Der Minister für „Kultur und Islamische Aufklärung“, Revolutionsgardist Hossein Safar-Harandi ist der ehemalige Chefredaktor der staatlichen Tageszeitung Keyhan und verantwortlich für die Unterdrückung und Sensor der Schriftsteller und Journalisten gewesen. Er war vom 1980 bis 1983 Stellvertreter des Befehlshabers von der Revolutionsgarde in den Provinzen Hormosgan, Kerman und Sistan-Baluchestan. Vom 1984 an war er für 10 Jahre verantwortlich für die politischen Organe innerhalb des Revolutionswächterapparats gewesen. Er hat jahrelang mit Said Emami ganz eng zusammengearbeitet. Emami war der Geheimdienstfunktionär, der die so genannten „Kettenmorde“ an Schriftstellern und Oppositionellen geplant und durchgeführt hatte.

Der Arbeitsminister, Mohammd Djahromi gehört ebenso zu den Mitgründern der Revolutionsgarden in den Provinzen Gilan und Masandaran. Der Handelsminister, Masud Mirkazemi war zuständig für die technische Unterstützung der Passdaran und gehörte seit 2001 zu den engen Beratern des Verteidigungsministers. Elektrizitätsminister, Parvis Fattah ist einer der Kommandeure der Passdaran, der während des Krieges zwischen dem Iran und dem Irak, eine Spezialgruppe der Revolutionswächter geleitet hatte.

Der Außenminister, Manuchehr Motaki, war im Jahre 1985 der Botschafter des Regimes in der Türkei. Er hat jahrelang terroristische Aktionen gegen Widerstandsaktivisten im Ausland durchgeführt. Darunter zählen, die Entführung von Abulhassan Modjtahedsadeh, einer der Anhänger des Widerstandes im Jahre 1988, und die Anschläge auf die Mohammad Mohadessin und Hossein Abedini im Jahre 1989. Nach seiner Rückkehr war er für die Beschaffung von Ausweisen und logistischer Unterstützung der Terroristen zuständig gewesen. Im Jahre 2001 wurde er Stellvertreter des Chefs der „Organisation für islamische Kultur und Kommunikation“. Diese Organisation ist das wichtigste Organ für Export des fundamentalistischen Gedankenguts des Regimes und hat unter anderem die Aufgabe, die ausländischen Mitbürger für die terroristischen Aktionen zu rekrutieren.

Der Innenminister, Mullah-Pourmohammadi, gehört zu den Verantwortlichen des Massakers von 30.000 politischen Gefangenen im Jahre 1988. Er war bei der Gründung des Furchterregenden Geheimdienstministeriums als Stellvertreter des Ministers, Mullah- Mohammadi-Reyshahri dabei.
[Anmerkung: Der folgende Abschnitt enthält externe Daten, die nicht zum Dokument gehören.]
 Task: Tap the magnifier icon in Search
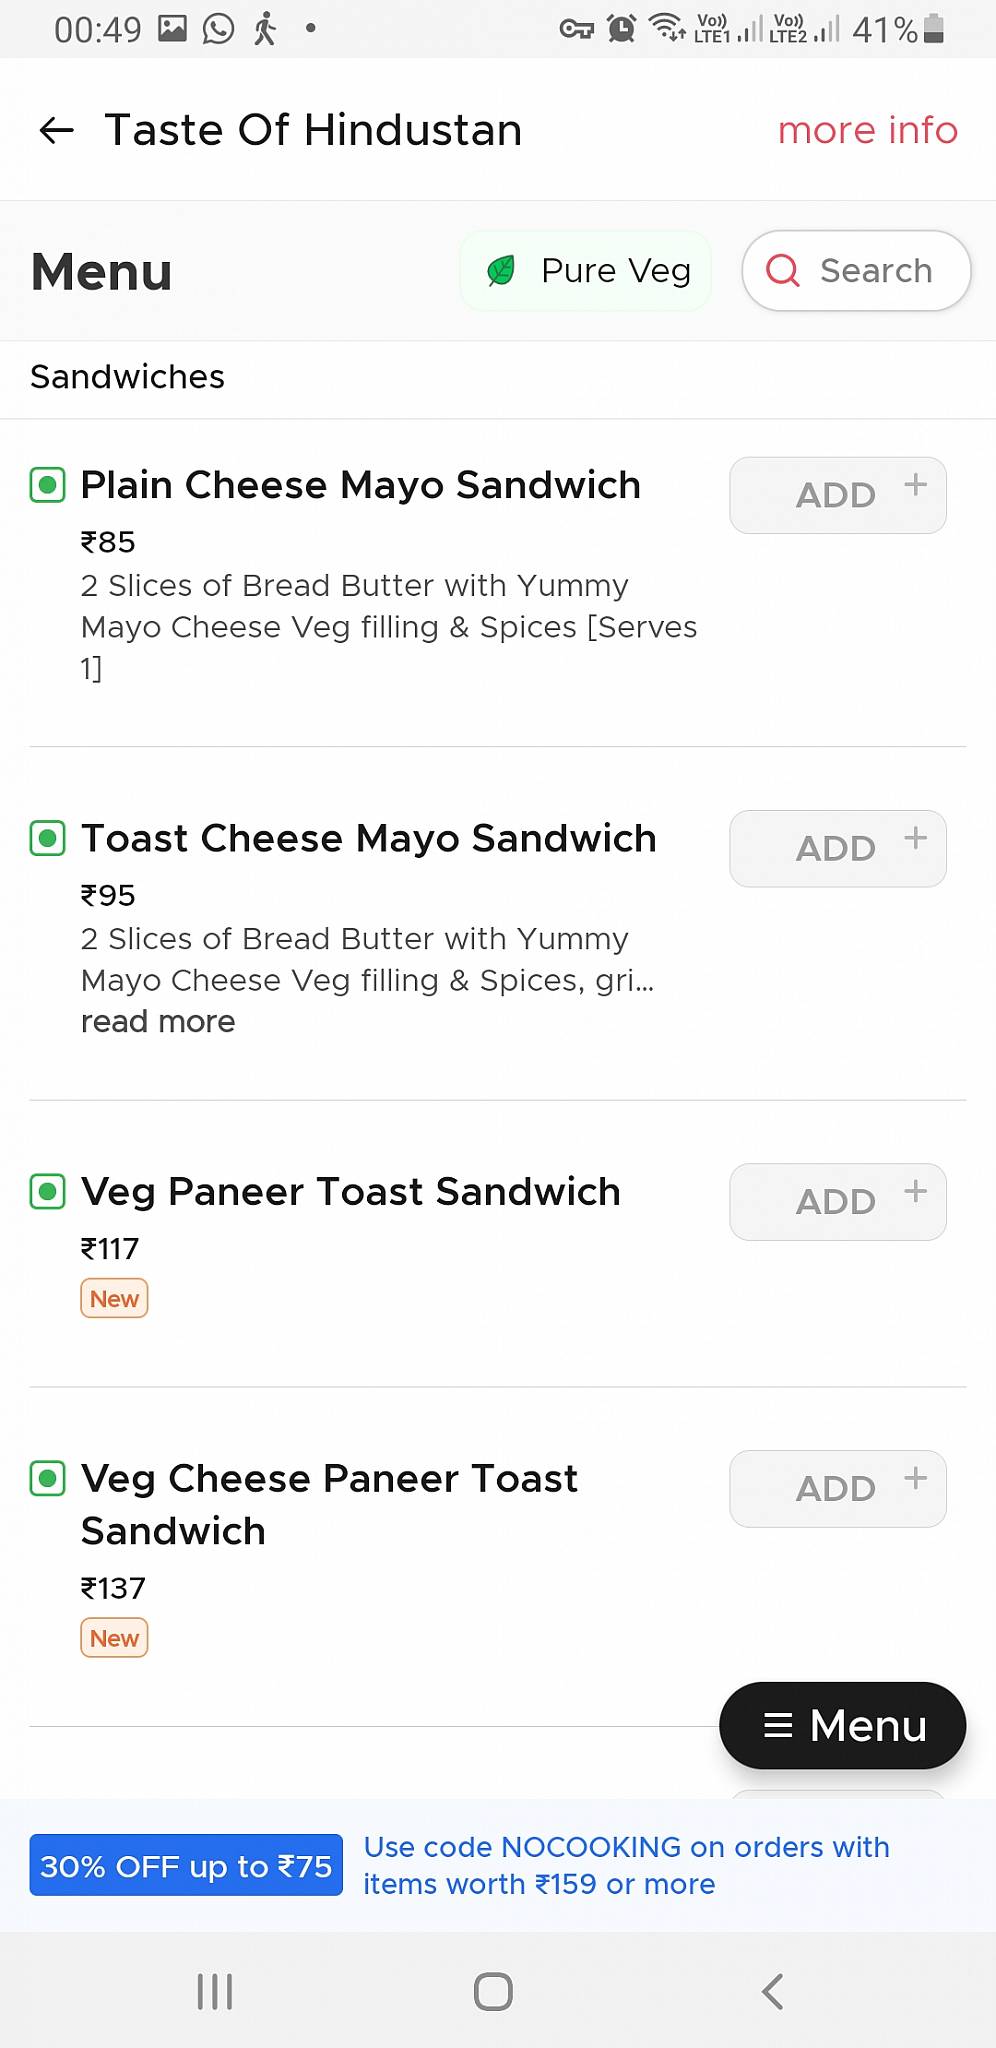[783, 270]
Er war als Vertreter des  Geheimdienstministeriums bei der Mordkommission während der Durchführung der Khomeinis Fatva (Befehl) über Hinrichtung der 30.000 politischen Gefangenen beteiligt. Er ist außerdem einer der Hauptverantwortlichen der „Kettenmorde“, in denen in den 80er Jahren mindestens 120 Intellektuelle, Oppositionelle und Schriftstellern entführt und in bestialischer Weise ermordet worden sind.

Der Geheimdienstminister, Gholamhossein Adjei, spielte als Gesandte der Revolutionsanwaltschaft in der Geheimdienstministerium eine wichtige Rolle bei den Verhaftungen und Hinrichtungen der Modjahedin und Widerstandsleistenden. Als Vorsitzender der 3. Kammer des islamischen Revolutionsgerichts hat er persönlich tausende politische Gefangene zur Tod verurteilt. Er ist seit 1995 Vorsitzender des Spezialgerichts für Kleriker und ist für Verhaftung und Hinrichtung viele Mullahs verantwortlich, die gegen das Regime waren.

Der Justizminister, Karimi-Rad, war jahrelang in den Provinzen Kurdistan, Sandjan, Ghasvin als Gerichtsvorsitzender tätig und hat persönlich Todesurteile einiger politischen Aktivisten und oppositionellen Richter gefällt.